Verbraucherschlichtung tritt auf der Stelle
Bei den 28 anerkannten Verbraucherschlichtungsstellen sind im vergangenen Jahr rund 134.000 Anträge eingegangen, ungefähr so viele wie im Jahr davor. Zwar gab es bei einzelnen Stellen einen Zuwachs, insgesamt lässt sich jedoch keine zunehmende Akzeptanz dieses für den Verbraucher kostenfreien, durch sachkundige und unabhängige Vermittler betriebenen Verfahrens feststellen. Weite Geschäftsbereiche werden auch weiterhin nicht durch spezialisierte Stellen abgedeckt; auch 2024 ist keine einzige neue Stelle hinzugekommen. Die in solchen Fällen zuständige Universalschlichtungsstelle des Bundes konnte zwar einen leichten Zuwachs verbuchen (von rund 2.800 auf 3.432 Eingänge), doch bleiben auch diese Zahlen weit hinter dem zurück, was bei Erlass des Verbraucherstreitbeilegungsgesetzes 2016 erwartet worden war.

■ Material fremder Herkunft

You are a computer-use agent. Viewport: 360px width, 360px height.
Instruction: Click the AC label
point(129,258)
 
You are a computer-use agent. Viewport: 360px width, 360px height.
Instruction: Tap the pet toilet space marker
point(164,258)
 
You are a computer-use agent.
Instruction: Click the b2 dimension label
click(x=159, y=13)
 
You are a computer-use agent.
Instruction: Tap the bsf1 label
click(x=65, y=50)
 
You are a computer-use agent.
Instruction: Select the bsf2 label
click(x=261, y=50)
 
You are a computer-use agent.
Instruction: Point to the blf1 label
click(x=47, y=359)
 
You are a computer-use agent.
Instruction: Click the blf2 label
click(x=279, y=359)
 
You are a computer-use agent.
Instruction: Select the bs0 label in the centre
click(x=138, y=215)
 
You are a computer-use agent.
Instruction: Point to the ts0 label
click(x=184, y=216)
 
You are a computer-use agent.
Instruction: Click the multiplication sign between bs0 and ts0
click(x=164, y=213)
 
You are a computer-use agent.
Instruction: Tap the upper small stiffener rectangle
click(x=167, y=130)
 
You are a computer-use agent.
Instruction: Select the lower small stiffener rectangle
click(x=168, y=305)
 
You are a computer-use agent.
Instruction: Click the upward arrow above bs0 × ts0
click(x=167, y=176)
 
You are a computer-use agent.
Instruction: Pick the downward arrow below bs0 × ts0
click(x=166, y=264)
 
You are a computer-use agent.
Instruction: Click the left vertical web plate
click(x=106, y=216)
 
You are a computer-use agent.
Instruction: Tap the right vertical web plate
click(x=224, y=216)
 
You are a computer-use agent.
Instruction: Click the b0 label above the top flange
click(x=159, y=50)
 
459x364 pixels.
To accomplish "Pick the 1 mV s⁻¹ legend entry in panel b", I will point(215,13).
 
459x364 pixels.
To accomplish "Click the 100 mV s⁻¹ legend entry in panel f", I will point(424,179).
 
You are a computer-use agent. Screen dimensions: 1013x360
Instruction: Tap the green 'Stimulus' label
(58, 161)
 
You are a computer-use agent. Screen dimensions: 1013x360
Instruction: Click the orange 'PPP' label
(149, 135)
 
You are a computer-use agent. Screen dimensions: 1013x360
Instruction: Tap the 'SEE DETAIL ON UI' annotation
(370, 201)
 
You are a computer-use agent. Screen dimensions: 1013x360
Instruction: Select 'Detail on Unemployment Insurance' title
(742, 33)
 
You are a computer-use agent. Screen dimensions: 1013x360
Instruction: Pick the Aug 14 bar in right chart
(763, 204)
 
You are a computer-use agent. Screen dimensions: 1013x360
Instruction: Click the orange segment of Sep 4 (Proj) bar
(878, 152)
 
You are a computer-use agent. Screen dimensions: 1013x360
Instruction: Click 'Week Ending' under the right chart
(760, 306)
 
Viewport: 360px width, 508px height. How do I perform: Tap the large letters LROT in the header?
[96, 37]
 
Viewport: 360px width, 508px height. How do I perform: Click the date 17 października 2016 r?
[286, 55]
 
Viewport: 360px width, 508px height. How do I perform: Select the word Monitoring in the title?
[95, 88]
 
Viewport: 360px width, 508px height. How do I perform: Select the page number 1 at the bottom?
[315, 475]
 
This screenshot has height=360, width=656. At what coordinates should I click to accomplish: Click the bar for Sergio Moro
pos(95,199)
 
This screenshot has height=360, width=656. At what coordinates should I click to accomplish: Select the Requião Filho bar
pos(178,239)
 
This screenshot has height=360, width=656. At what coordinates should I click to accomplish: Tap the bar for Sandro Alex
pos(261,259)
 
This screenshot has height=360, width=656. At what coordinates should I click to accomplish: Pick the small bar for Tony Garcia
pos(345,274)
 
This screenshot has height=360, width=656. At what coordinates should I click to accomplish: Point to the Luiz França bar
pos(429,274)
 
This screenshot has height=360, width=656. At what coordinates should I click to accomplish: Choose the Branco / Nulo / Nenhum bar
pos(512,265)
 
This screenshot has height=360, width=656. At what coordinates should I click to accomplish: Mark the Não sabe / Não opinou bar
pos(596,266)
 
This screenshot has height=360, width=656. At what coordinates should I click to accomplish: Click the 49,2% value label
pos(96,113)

Anders als erwartet hat sich auch die Erledigungsart entwickelt. Wie den Tätigkeitsberichten zu entnehmen ist, enden die wenigsten Fälle durch einen von den Beteiligten angenommenen Schlichtungsvorschlag. Sehr oft führt bereits die Einschaltung der Schlichtungsstelle oder deren Moderation dazu, dass die Parteien ihre Differenzen außerhalb des Verfahrens beilegen. Entgegen der (verfehlten) Vorgabe in der amtlichen Statistik sind daher auch solche Verfahren nicht als „ergebnislos“ zu verbuchen. Selbst unter Berücksichtigung dieses Umstandes bietet die Erfolgsbilanz der einzelnen Stellen jedoch ein höchst unterschiedliches und, von Ausnahmen abgesehen, wenig zufriedenstellendes Bild. Dies sollte Anlass geben, das Konzept des VSBG gründlich zu überdenken.
Siehe dazu die aufgrund der Tätigkeitsberichte der Verbraucherschlichtungsstellen gefertigte Auswertung 2024, die aufgrund der uneinheitlichen Veröffentlichungspraxis allerdings kein vollständiges und genaues Bild liefern kann.
Schlichtungsboom bei Reise und Verkehr
2024 war ein Rekordjahr für die Schlichtungsstelle Reise & Verkehr e.V. (früher söp). Gegenüber 2023 nahm die Zahl der Schlichtungsanträge um rund 14,5 % auf 45.634 zu. In rund 90 % der Verfahren kam es zu einer gütlichen Lösung. In der hohen Fallzahl spiegeln sich nicht nur die aktuellen Probleme im Luft- und Bahnverkehr wider; sie belegen auch, dass das für Verbraucher kosten- und belastungsfreie Schlichtungsangebot zunehmend Bekanntheit und Akzeptanz findet. Zu Details s. Kurzbilanz 2024.
Neue Streitbeilegungsstelle für Social-Media-Konflikte
Bei Beschwerden wegen des Entfernens oder Nichtentfernens von Beiträgen auf den Social-Media-Plattformen Instagram, TikTok und LinkedIn kann die User Rights GmbH als von der Bundesnetzagentur zertifizierte Streitbeilegungsstelle gem. Digital Services Act der EU angerufen werden. Die Social-Media-Plattformen sind gesetzlich dazu verpflichtet, mit ihr zusammenzuarbeiten, die notwendigen Daten bereitzustellen und die Kosten des Beschwerdeverfahrens zu übernehmen.